# Data in this exercise
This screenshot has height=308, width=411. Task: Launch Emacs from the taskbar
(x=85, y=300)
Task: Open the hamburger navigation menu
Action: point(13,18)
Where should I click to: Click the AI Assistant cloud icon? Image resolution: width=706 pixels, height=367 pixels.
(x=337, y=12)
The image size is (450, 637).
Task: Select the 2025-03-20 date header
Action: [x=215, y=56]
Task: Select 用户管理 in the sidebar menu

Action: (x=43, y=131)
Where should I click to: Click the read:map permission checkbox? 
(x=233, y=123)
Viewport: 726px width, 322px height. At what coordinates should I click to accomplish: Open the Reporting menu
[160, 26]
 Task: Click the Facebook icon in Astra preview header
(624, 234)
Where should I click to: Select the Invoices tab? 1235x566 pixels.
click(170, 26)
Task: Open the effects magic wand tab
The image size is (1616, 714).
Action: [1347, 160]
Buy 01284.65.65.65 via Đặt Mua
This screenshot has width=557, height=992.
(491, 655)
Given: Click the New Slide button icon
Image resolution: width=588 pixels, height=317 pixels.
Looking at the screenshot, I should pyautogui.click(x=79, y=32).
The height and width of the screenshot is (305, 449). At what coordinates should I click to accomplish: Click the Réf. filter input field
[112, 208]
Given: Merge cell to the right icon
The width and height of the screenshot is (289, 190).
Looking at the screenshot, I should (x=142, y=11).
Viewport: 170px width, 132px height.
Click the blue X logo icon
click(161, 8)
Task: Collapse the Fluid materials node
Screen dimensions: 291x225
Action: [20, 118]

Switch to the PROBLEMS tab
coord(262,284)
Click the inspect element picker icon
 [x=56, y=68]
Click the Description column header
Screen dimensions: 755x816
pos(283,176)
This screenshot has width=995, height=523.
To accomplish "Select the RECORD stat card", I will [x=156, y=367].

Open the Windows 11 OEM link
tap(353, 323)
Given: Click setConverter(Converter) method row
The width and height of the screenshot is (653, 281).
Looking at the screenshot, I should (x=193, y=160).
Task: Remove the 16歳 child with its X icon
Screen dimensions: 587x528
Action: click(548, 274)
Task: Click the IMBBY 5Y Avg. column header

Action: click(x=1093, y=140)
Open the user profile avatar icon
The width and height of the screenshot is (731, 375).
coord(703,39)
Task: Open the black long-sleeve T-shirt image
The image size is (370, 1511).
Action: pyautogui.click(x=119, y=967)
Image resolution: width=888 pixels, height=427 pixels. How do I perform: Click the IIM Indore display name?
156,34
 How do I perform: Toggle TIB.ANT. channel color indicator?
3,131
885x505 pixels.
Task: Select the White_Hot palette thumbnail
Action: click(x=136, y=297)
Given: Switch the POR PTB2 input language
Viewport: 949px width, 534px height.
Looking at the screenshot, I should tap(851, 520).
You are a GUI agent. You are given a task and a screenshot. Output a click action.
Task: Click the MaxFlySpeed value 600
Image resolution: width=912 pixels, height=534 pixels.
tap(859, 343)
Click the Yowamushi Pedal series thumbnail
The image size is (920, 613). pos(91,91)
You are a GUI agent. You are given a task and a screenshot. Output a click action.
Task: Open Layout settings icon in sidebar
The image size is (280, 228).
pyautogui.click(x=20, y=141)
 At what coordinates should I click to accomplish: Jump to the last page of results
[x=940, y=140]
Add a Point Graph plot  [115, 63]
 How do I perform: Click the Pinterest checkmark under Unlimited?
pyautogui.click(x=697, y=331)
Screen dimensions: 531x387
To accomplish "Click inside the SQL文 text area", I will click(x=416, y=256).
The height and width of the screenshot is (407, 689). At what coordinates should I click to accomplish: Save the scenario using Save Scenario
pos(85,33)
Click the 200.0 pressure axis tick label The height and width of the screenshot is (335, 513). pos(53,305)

# About this task
Exactly as written, set down all of the material.

# Exercise output
This screenshot has height=308, width=411. Task: Launch Emacs from the taskbar
(x=85, y=300)
Task: Open the hamburger navigation menu
Action: point(13,18)
Where should I click to: Click the AI Assistant cloud icon? Image resolution: width=706 pixels, height=367 pixels.
(x=337, y=12)
The image size is (450, 637).
Task: Select the 2025-03-20 date header
Action: [x=215, y=56]
Task: Select 用户管理 in the sidebar menu

Action: (x=43, y=131)
Where should I click to: Click the read:map permission checkbox? 
(x=233, y=123)
Viewport: 726px width, 322px height. At what coordinates should I click to accomplish: Open the Reporting menu
[160, 26]
 Task: Click the Facebook icon in Astra preview header
(624, 234)
Where should I click to: Select the Invoices tab? 1235x566 pixels.
click(170, 26)
Task: Open the effects magic wand tab
The image size is (1616, 714).
Action: [1347, 160]
Buy 01284.65.65.65 via Đặt Mua
This screenshot has width=557, height=992.
(491, 655)
Given: Click the New Slide button icon
Image resolution: width=588 pixels, height=317 pixels.
Looking at the screenshot, I should pyautogui.click(x=79, y=32).
The height and width of the screenshot is (305, 449). At what coordinates should I click to accomplish: Click the Réf. filter input field
[112, 208]
Given: Merge cell to the right icon
The width and height of the screenshot is (289, 190).
Looking at the screenshot, I should (x=142, y=11).
Viewport: 170px width, 132px height.
Click the blue X logo icon
click(161, 8)
Task: Collapse the Fluid materials node
Screen dimensions: 291x225
Action: [20, 118]

Switch to the PROBLEMS tab
coord(262,284)
Click the inspect element picker icon
 [x=56, y=68]
Click the Description column header
Screen dimensions: 755x816
pos(283,176)
This screenshot has width=995, height=523.
To accomplish "Select the RECORD stat card", I will [x=156, y=367].

Open the Windows 11 OEM link
tap(353, 323)
Given: Click setConverter(Converter) method row
The width and height of the screenshot is (653, 281).
Looking at the screenshot, I should (x=193, y=160).
Task: Remove the 16歳 child with its X icon
Screen dimensions: 587x528
Action: click(548, 274)
Task: Click the IMBBY 5Y Avg. column header

Action: click(x=1093, y=140)
Open the user profile avatar icon
The width and height of the screenshot is (731, 375).
coord(703,39)
Task: Open the black long-sleeve T-shirt image
The image size is (370, 1511).
Action: pyautogui.click(x=119, y=967)
Image resolution: width=888 pixels, height=427 pixels. How do I perform: Click the IIM Indore display name?
156,34
 How do I perform: Toggle TIB.ANT. channel color indicator?
3,131
885x505 pixels.
Task: Select the White_Hot palette thumbnail
Action: click(x=136, y=297)
Given: Switch the POR PTB2 input language
Viewport: 949px width, 534px height.
Looking at the screenshot, I should tap(851, 520).
You are a GUI agent. You are given a task and a screenshot. Output a click action.
Task: Click the MaxFlySpeed value 600
Image resolution: width=912 pixels, height=534 pixels.
tap(859, 343)
Click the Yowamushi Pedal series thumbnail
The image size is (920, 613). pos(91,91)
You are a GUI agent. You are given a task and a screenshot. Output a click action.
Task: Open Layout settings icon in sidebar
The image size is (280, 228).
pyautogui.click(x=20, y=141)
 At what coordinates should I click to accomplish: Jump to the last page of results
[x=940, y=140]
Add a Point Graph plot  [115, 63]
 How do I perform: Click the Pinterest checkmark under Unlimited?
pyautogui.click(x=697, y=331)
Screen dimensions: 531x387
To accomplish "Click inside the SQL文 text area", I will click(x=416, y=256).
The height and width of the screenshot is (407, 689). At what coordinates should I click to accomplish: Save the scenario using Save Scenario
pos(85,33)
Click the 200.0 pressure axis tick label The height and width of the screenshot is (335, 513). pos(53,305)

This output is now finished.